**Task item**
The answer must be an exact copy of the lines from the one with "Task: Click the Favorites star icon" to the last line of the entries below, both included, and must contain no pictures.

**Dataset records**
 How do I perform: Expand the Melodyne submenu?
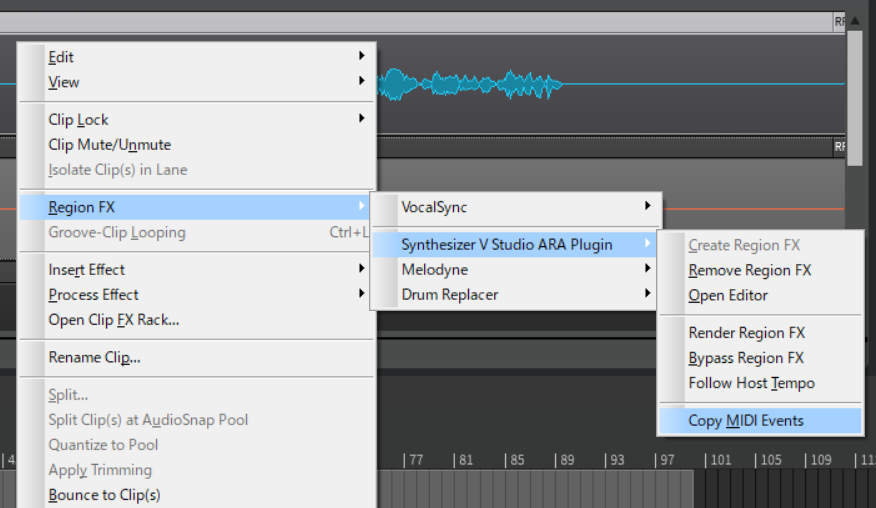(434, 270)
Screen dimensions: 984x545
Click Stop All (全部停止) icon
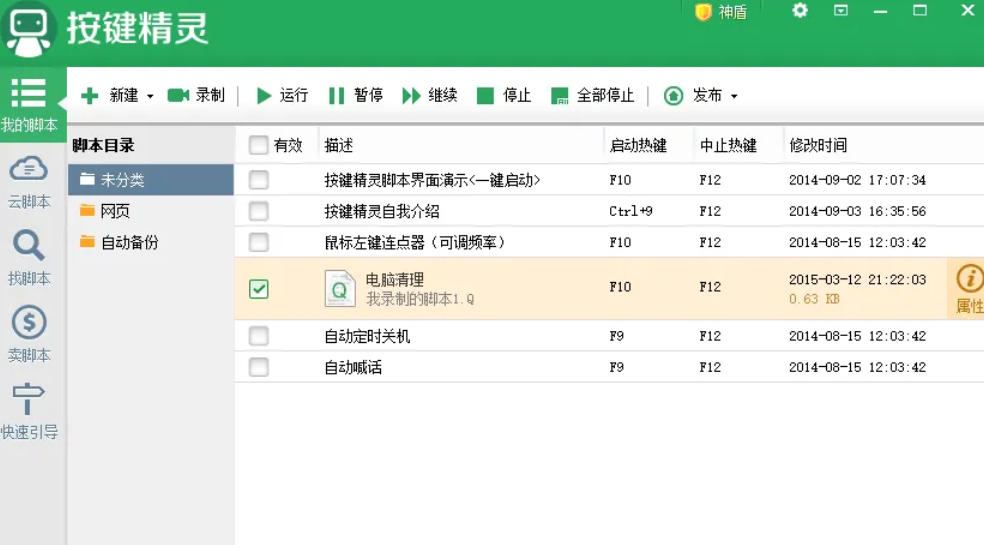pyautogui.click(x=560, y=96)
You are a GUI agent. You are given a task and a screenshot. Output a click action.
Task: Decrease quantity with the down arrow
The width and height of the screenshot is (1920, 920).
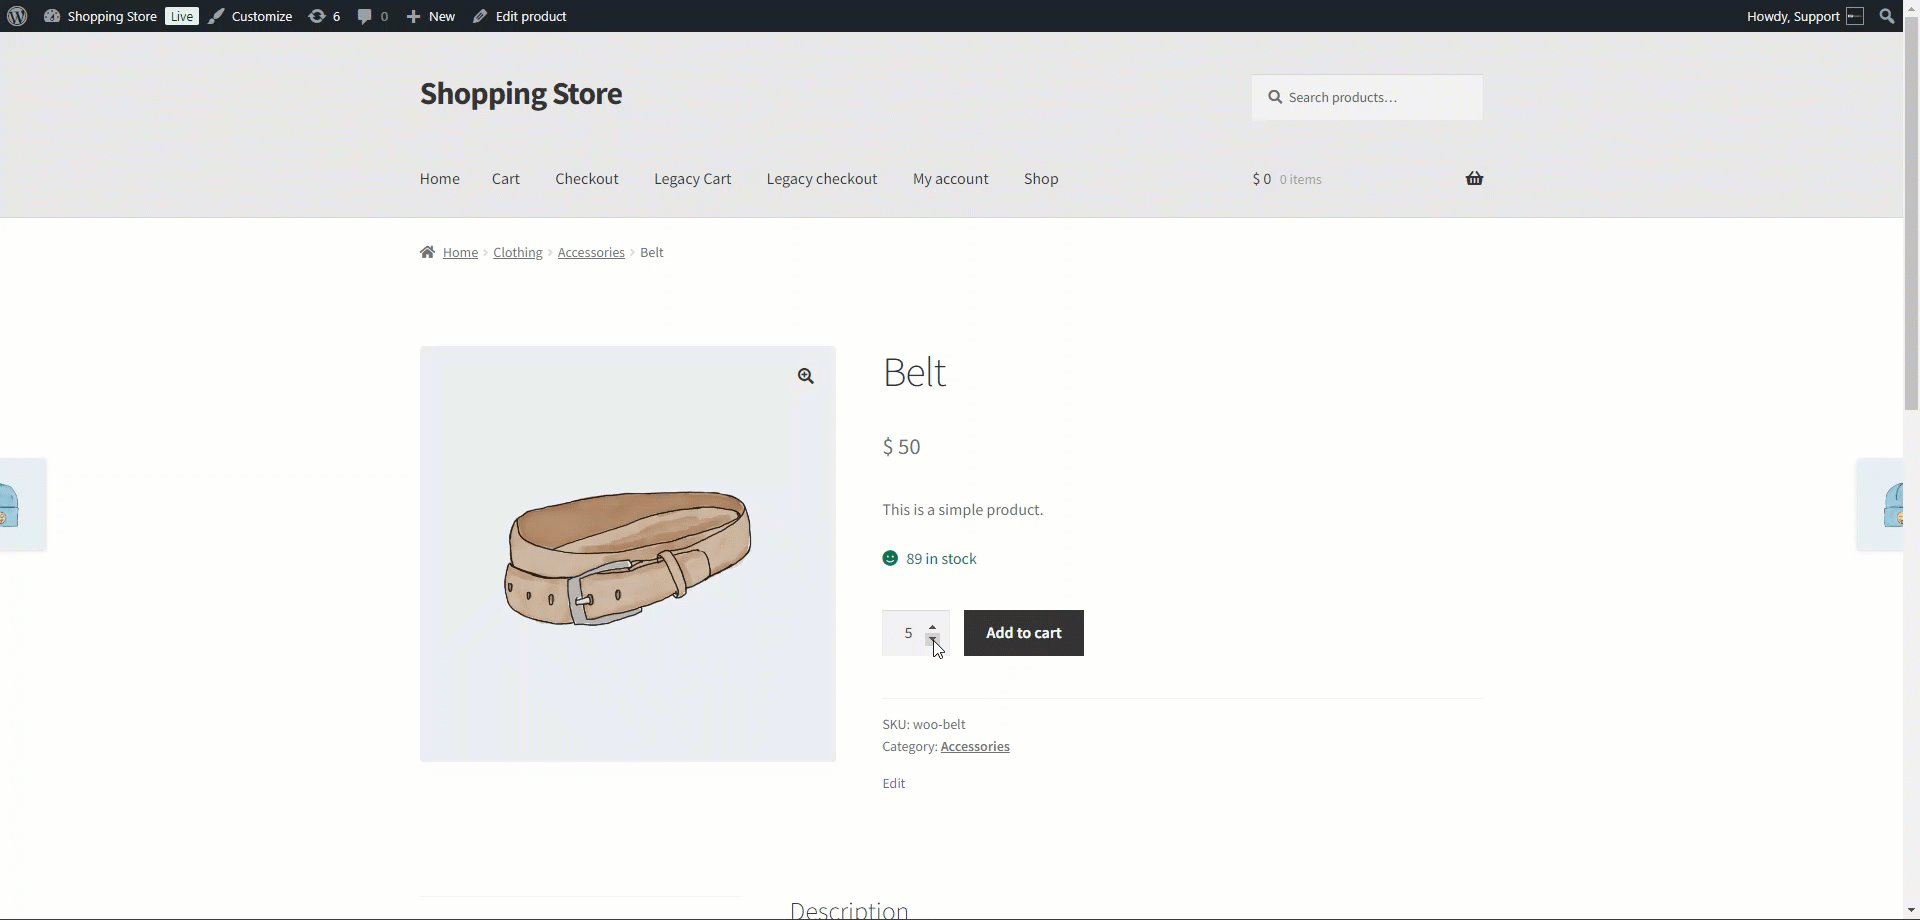(933, 640)
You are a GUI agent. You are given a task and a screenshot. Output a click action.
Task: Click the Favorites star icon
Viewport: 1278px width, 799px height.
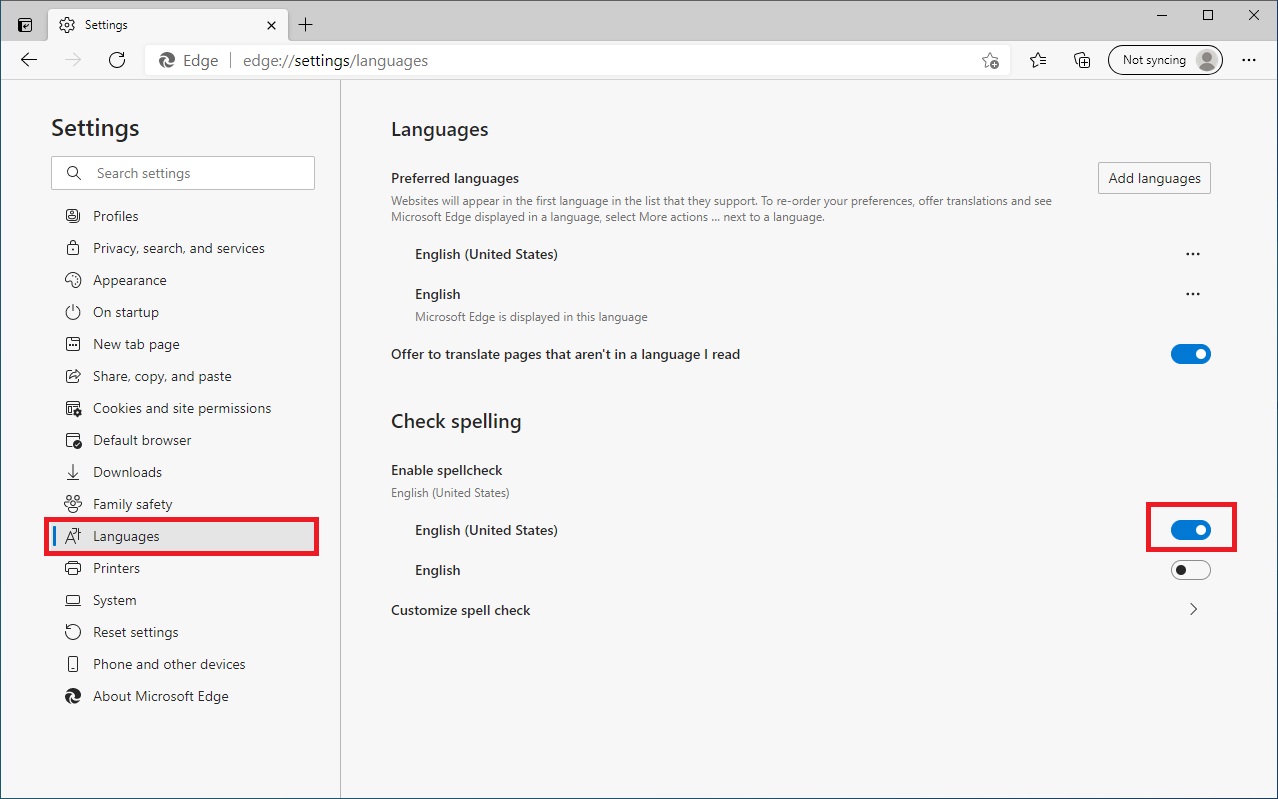pyautogui.click(x=1037, y=59)
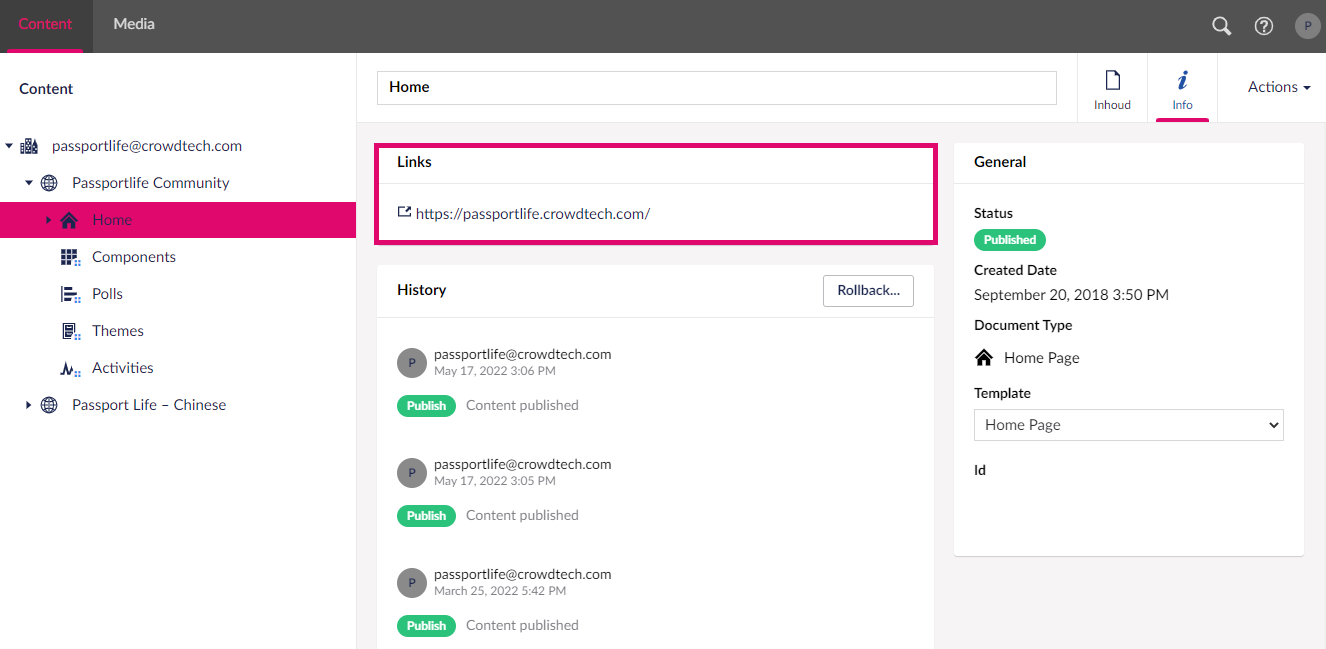Expand the Passport Life – Chinese node
This screenshot has width=1326, height=649.
[x=29, y=405]
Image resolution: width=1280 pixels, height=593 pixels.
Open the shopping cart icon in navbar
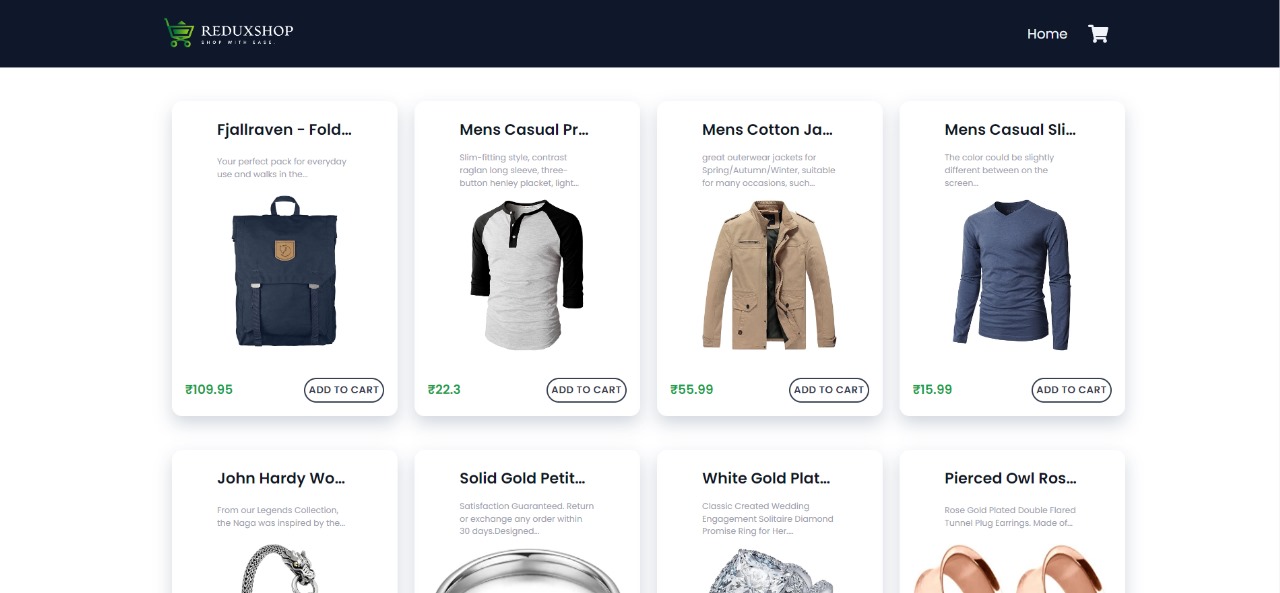(1098, 34)
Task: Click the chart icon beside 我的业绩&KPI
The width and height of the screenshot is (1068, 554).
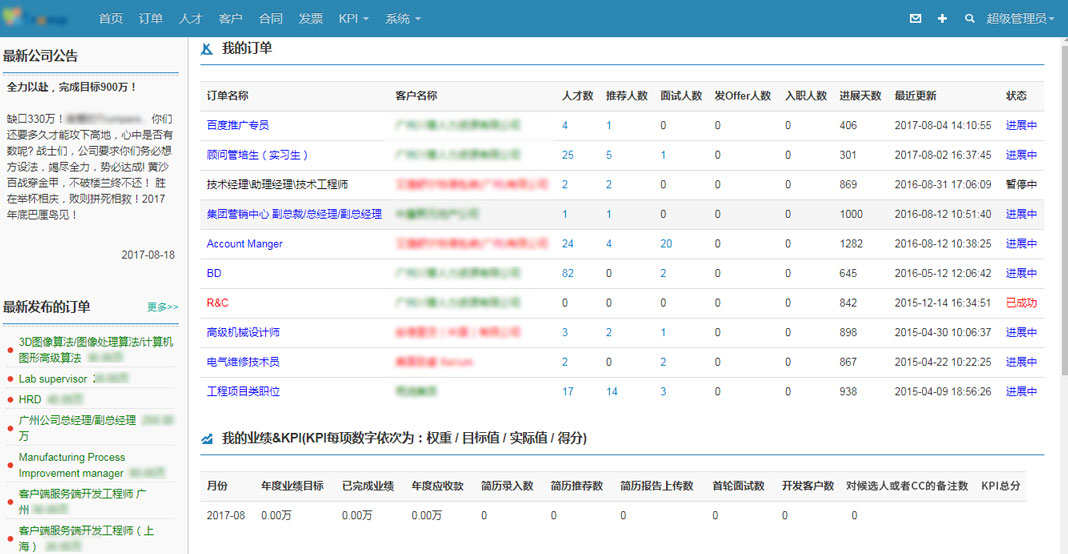Action: 207,438
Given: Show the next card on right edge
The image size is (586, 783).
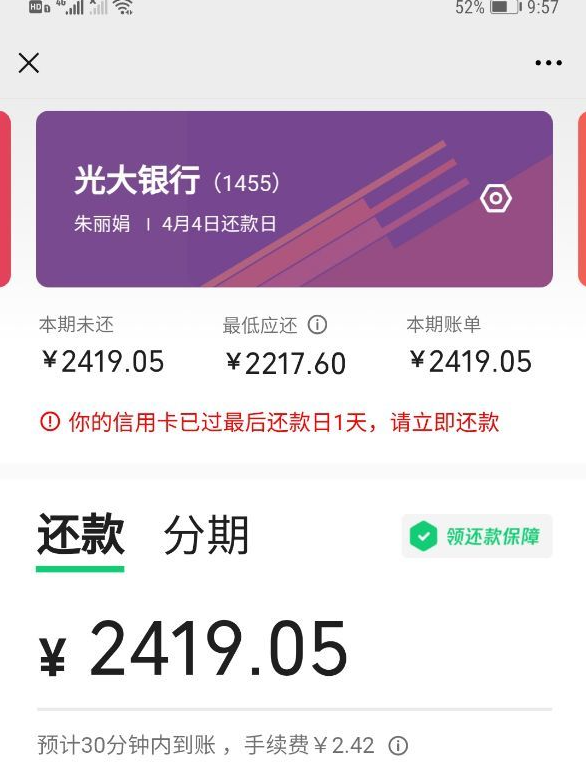Looking at the screenshot, I should (582, 199).
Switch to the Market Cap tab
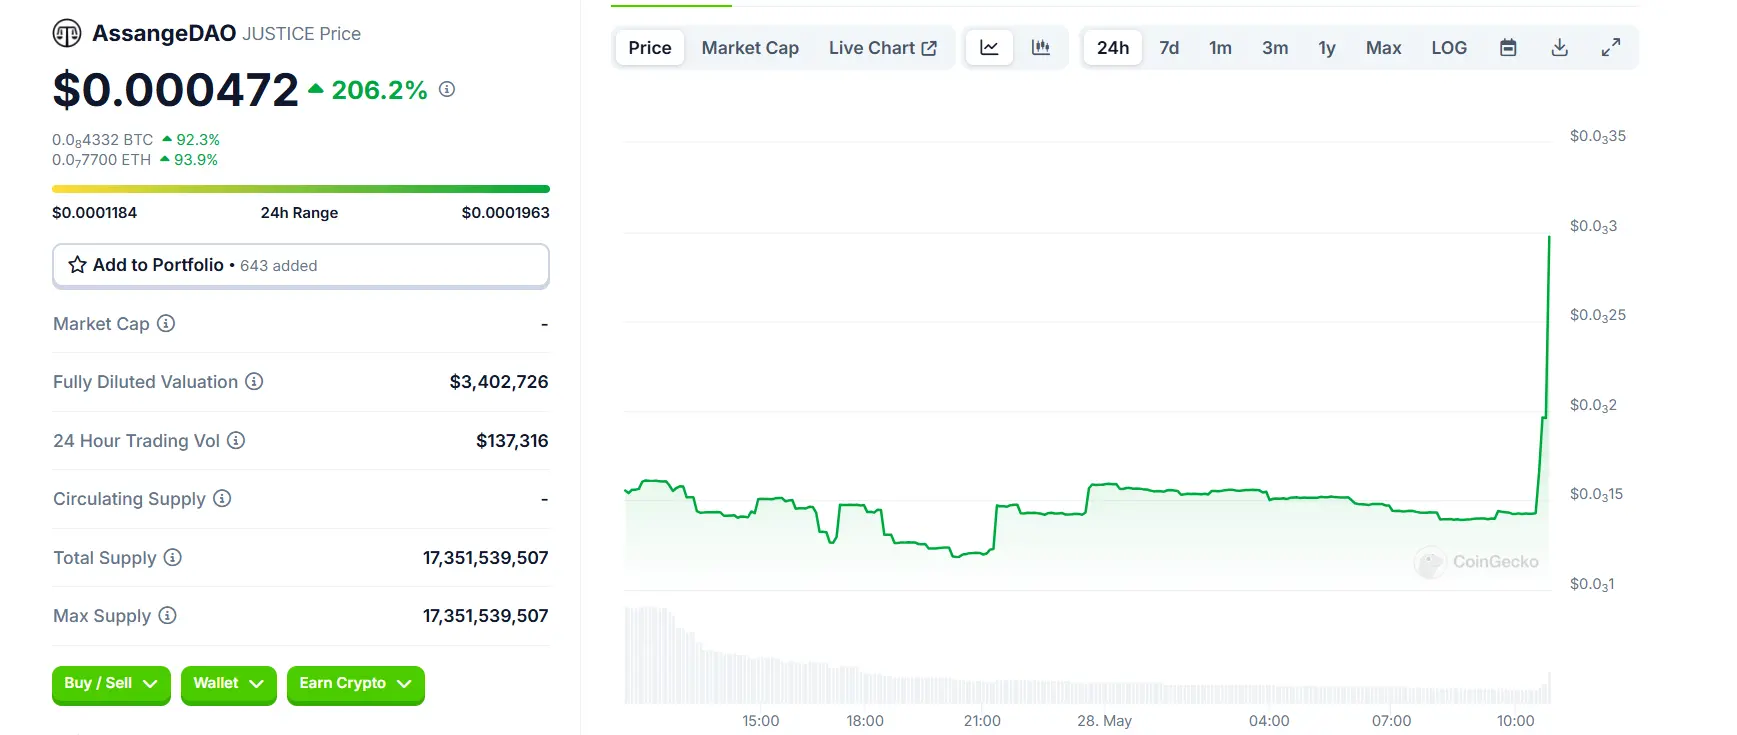This screenshot has width=1737, height=735. coord(750,48)
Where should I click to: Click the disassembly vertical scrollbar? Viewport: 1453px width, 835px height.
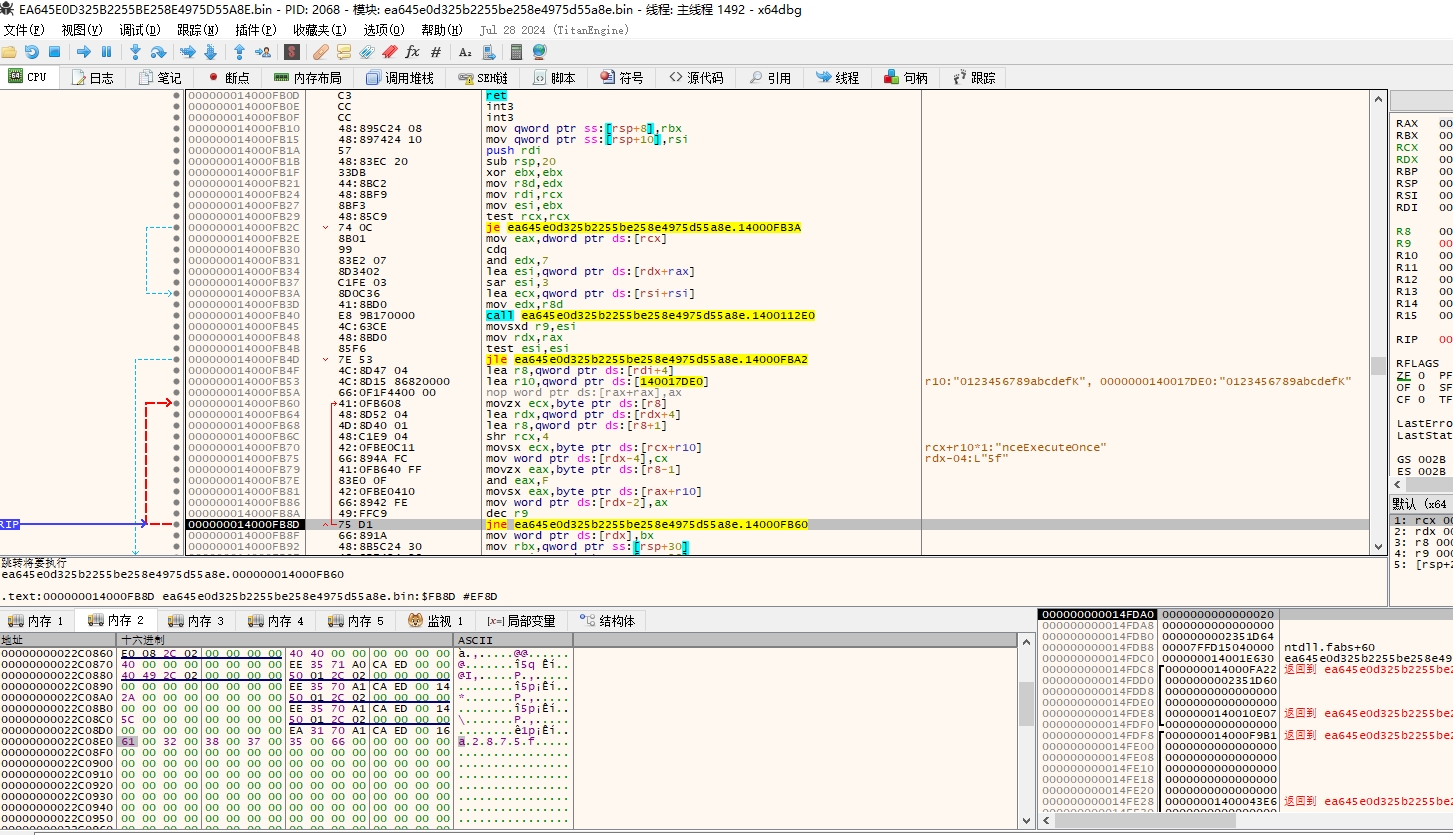1377,322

**Your solution**
Task: Click the Favorites star icon
Viewport: 1278px width, 799px height.
pyautogui.click(x=1037, y=59)
Expand the Passport Life – Chinese node
This screenshot has width=1326, height=649.
[x=29, y=405]
Image resolution: width=1280 pixels, height=593 pixels.
Open the shopping cart icon in navbar
(1098, 34)
Task: Click the chart icon beside 我的业绩&KPI
The width and height of the screenshot is (1068, 554).
Action: 207,438
Given: Show the next card on right edge
The image size is (586, 783).
Looking at the screenshot, I should (582, 199).
Switch to the Market Cap tab
This screenshot has width=1737, height=735. coord(750,48)
Where should I click to: Click the disassembly vertical scrollbar? Viewport: 1453px width, 835px height.
1377,322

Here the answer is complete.